(Stored records)
* * * * *

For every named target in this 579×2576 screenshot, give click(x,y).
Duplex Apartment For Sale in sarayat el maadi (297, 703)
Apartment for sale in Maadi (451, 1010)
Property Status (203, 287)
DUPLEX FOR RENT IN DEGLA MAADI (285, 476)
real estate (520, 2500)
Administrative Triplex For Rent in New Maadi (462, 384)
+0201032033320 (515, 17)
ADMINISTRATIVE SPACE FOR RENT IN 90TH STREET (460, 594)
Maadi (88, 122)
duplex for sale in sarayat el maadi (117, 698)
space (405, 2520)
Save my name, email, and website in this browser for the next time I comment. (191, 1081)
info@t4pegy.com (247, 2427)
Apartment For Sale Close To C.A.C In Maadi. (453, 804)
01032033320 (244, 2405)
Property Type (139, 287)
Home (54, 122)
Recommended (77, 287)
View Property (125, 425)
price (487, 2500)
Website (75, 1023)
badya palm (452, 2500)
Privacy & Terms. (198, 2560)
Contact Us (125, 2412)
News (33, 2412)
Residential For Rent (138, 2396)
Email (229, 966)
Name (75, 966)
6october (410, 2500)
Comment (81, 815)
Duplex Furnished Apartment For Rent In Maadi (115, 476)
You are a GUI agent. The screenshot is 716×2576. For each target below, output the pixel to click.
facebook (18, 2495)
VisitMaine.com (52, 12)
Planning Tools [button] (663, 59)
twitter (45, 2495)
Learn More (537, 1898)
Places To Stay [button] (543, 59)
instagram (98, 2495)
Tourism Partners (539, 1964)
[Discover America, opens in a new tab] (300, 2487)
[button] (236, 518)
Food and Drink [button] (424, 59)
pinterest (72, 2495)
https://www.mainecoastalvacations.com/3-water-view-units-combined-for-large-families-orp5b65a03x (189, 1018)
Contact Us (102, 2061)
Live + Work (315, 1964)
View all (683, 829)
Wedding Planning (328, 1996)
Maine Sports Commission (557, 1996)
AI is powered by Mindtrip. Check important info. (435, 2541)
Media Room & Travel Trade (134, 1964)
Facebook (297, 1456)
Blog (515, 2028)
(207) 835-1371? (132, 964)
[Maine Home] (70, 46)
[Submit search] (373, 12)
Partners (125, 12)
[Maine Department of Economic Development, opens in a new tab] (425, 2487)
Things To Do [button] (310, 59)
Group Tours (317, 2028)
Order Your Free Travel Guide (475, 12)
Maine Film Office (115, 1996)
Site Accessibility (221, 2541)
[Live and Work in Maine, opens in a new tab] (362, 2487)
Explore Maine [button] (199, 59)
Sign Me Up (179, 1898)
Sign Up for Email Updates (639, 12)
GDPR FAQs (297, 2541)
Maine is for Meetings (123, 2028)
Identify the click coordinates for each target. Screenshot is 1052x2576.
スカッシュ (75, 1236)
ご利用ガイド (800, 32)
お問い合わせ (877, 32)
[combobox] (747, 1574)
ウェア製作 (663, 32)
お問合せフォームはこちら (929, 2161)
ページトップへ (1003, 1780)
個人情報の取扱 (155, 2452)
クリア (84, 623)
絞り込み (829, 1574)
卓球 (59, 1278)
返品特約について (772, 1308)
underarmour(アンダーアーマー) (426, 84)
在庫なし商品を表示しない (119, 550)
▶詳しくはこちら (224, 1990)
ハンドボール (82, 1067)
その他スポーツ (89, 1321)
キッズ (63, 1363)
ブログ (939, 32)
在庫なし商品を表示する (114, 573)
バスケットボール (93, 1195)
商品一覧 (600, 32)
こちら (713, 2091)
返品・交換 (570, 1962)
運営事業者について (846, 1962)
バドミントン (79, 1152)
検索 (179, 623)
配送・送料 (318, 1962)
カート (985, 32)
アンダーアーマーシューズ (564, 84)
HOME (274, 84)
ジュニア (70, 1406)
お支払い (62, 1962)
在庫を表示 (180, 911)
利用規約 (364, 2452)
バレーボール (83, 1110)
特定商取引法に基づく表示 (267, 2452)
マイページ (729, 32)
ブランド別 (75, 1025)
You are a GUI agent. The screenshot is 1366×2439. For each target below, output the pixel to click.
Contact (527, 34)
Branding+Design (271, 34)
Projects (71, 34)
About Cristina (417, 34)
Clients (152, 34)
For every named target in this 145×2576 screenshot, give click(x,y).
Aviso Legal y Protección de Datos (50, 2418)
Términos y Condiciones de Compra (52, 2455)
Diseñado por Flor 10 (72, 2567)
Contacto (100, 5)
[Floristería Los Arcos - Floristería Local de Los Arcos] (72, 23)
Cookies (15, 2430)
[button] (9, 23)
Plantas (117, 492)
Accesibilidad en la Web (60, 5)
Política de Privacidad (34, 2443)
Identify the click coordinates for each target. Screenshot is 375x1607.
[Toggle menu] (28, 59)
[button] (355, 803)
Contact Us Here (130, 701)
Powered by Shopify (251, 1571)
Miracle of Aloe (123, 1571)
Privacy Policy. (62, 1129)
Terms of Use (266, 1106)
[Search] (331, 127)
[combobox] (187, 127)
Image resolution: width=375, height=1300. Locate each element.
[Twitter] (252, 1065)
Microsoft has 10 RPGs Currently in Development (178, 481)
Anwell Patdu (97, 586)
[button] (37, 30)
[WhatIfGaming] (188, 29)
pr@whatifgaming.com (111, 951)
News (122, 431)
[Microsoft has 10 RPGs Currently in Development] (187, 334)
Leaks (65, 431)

* * * * *

▸ **Action item**: Pull each line containing the word "Microsoft" out of the data above.

▸ **Solution to this task**:
Microsoft has 10 RPGs Currently in Development (178, 481)
[Microsoft has 10 RPGs Currently in Development] (187, 334)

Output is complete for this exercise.